I think there are many ways to combine those practices or incorporate them into each other if you’re willing to break the norms.  
A few weeks ago, I was in a recording studio working with Keiji Haino to make a soundtrack for a Singaporean artist Ho Tzu Nyen’s installation Night March of Hundred Monsters, themed around the supernatural of Japanese folklore and the ghosts of imperial history. Haino’s role was to summon those ghosts with his voice.

As he hates using headphones, he requested to set a pair of loud speakers close to his ears to monitor the basic track I made. Then, as if making an altar, the instruments were placed around him and the lights were turned off to focus his attention on Ho’s video in the dark. He performed in this arrangement as if it were a live show. It was quite an unusual set up, considering the standard practice of studio recording, and there was a strong sense of “ritual” from the setting he created. No audience but ghosts hovered around.
Can you talk about a breakthrough work, event or performance in your career? Why does it feel special to you? When, why and how did you start working on it, what were some of the motivations and ideas behind it?
In 2018, I had my Cassette Memories performances at Festival Sanatorium Dzwieku, which took place in the small Polish village of Sokolowsko. It’s close to the Czech border, and it was known for the world’s first sanatoriums built for the treatment of tuberculosis; they opened in the 19th century. Although most of the facilities are deserted now, some are still in use. I have been performing this Cassette Memories project since 2004—always using it as a site-specific and archaeological dig for the memory, psyche, and energy of a place.

In Sokolowsko, the organizers did a great job contextualizing this performance properly, and the locations were inspiring considering its history and the feelings preserved in the walls there. It’s quite a spooky setting with an air of death, as those were the last places many patients spent their lives, and there was an ironic history of having an entertaining arts event there for wealthy aristocrats, since only the rich could receive treatments and the poor were just left to die back then. Those were invisible but still tangible feelings.

Combining all of this together, I felt the performances finally fully worked for the first time, after trying for about fifteen years. There were some good ones along the way, but none of them were perfect. It was just difficult to deal with issues such as getting permission to use a public space and legal limitations, the understanding of organizers for site-specific events, the choice of right equipment et cetera.

Now in the post-pandemic art and music scene, performances outside or in unusual location is getting popular. But it wasn’t before … When I did a three-hour performance in 2012 at Cour Carrée—the huge square of the Louvre which has amazing acoustics, many legal conditions were not clear since the space belonged to both the museum and the city of Paris. For preservation purposes of those historic sites, the government doesn’t allow renovations, and there was only one electric outlet in the building. To just open a door, we needed a five-man security team.

The experience of performing was gorgeous, but it was just too much in terms of logistics. If you would like to do something outside the frame of standard practice, you need to keep trying and pushing hard for it …  

In a way, improvisations remind us of the transitory nature of life. What, do you feel, can music express about life and death which words alone may not?
This question reminds me of our collective dismay with the coronavirus pandemic since last year. We learnt that we can’t rely on anything we take for granted, and always need to improvise in situations that befall us in order to survive. Something has fundamentally changed because of that, along with Black Lives Matter and many other once-marginalized movements erupting. It’s been chaos all over the place.

Nice music isn’t enough anymore. Who needs it? If the pandemic taught us anything, it raised the bar on the music in which we live, and the level at which it needs to connect to life and death, as both of those are so visible now.

**Data section:**
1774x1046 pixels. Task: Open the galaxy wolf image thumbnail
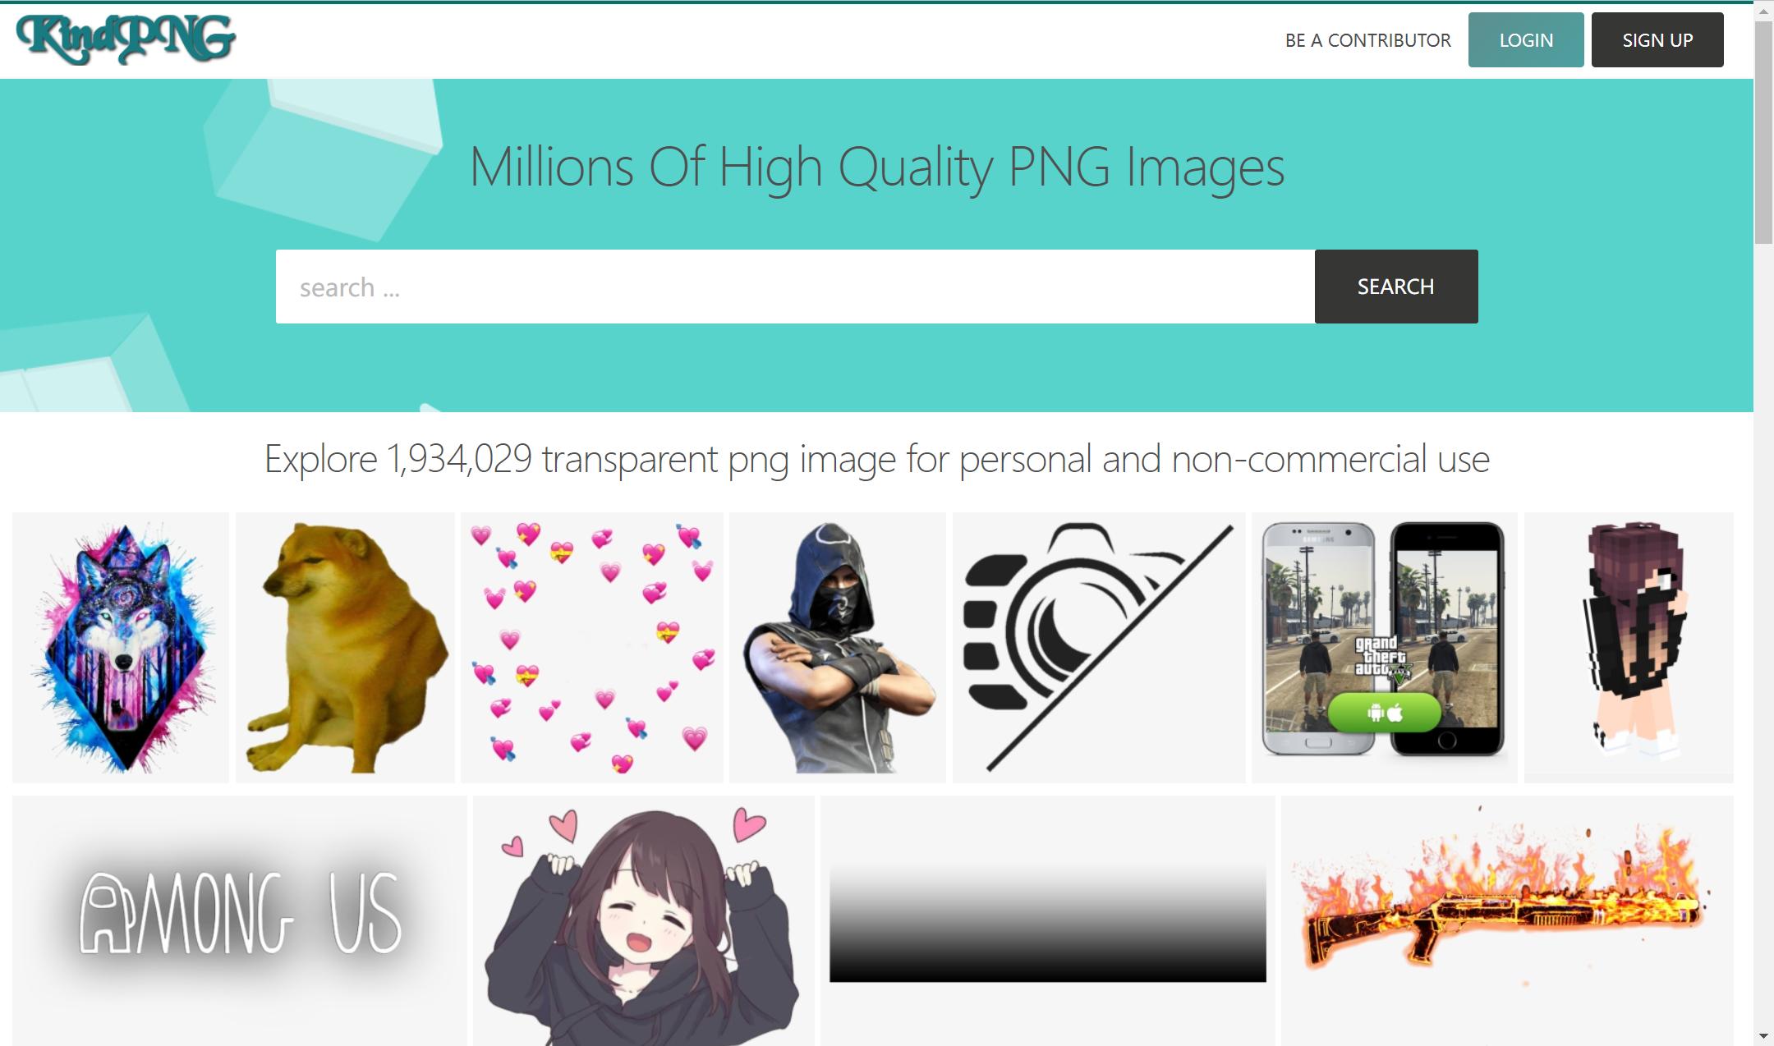(x=121, y=648)
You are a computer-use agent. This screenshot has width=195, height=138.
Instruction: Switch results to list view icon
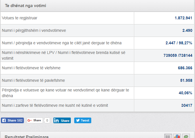[x=168, y=136]
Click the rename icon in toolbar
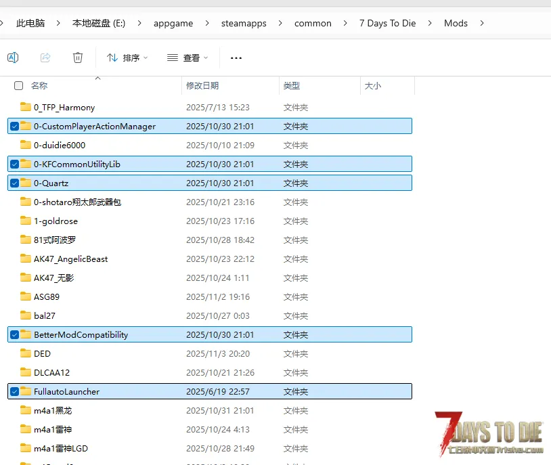 tap(13, 58)
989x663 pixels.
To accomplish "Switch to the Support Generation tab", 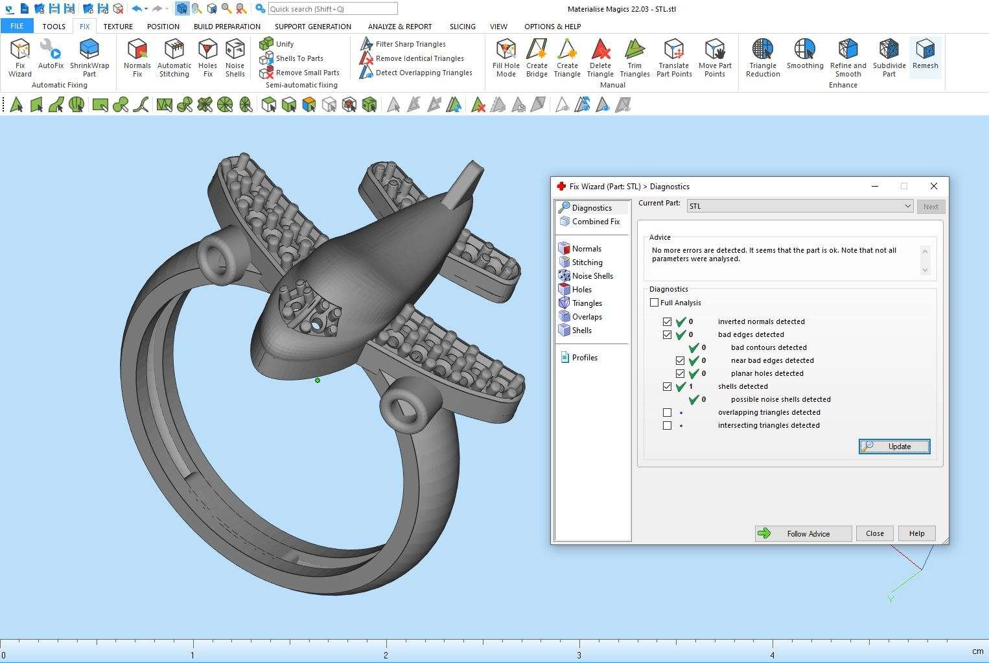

**Brief 1:** In the interview, since what year has the Cassette Memories project been performed?
**Brief 2:** Copy the interview's wording from "Combining all of" to "equipment et cetera.".

**Expected answer 1:** Since 2004.

**Expected answer 2:**
Combining all of this together, I felt the performances finally fully worked for the first time, after trying for about fifteen years. There were some good ones along the way, but none of them were perfect. It was just difficult to deal with issues such as getting permission to use a public space and legal limitations, the understanding of organizers for site-specific events, the choice of right equipment et cetera.